Please reproduce the lines below word for word.

═══ INPUT ROWS ═══

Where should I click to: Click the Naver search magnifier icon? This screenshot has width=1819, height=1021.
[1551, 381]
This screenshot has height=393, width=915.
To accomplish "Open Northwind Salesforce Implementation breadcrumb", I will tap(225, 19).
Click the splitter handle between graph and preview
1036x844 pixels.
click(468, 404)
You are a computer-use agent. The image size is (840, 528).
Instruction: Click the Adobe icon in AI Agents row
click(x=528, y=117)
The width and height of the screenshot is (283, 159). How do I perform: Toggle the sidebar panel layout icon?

═══

__ANSWER BELOW__:
Where should I click to: Click the Naver search magnifier icon? This screenshot has width=1819, height=1021.
[1551, 381]
This screenshot has height=393, width=915.
To accomplish "Open Northwind Salesforce Implementation breadcrumb", I will tap(225, 19).
Click the splitter handle between graph and preview
1036x844 pixels.
click(468, 404)
You are a computer-use agent. The image size is (840, 528).
Instruction: Click the Adobe icon in AI Agents row
click(x=528, y=117)
The width and height of the screenshot is (283, 159). How do I perform: Toggle the sidebar panel layout icon?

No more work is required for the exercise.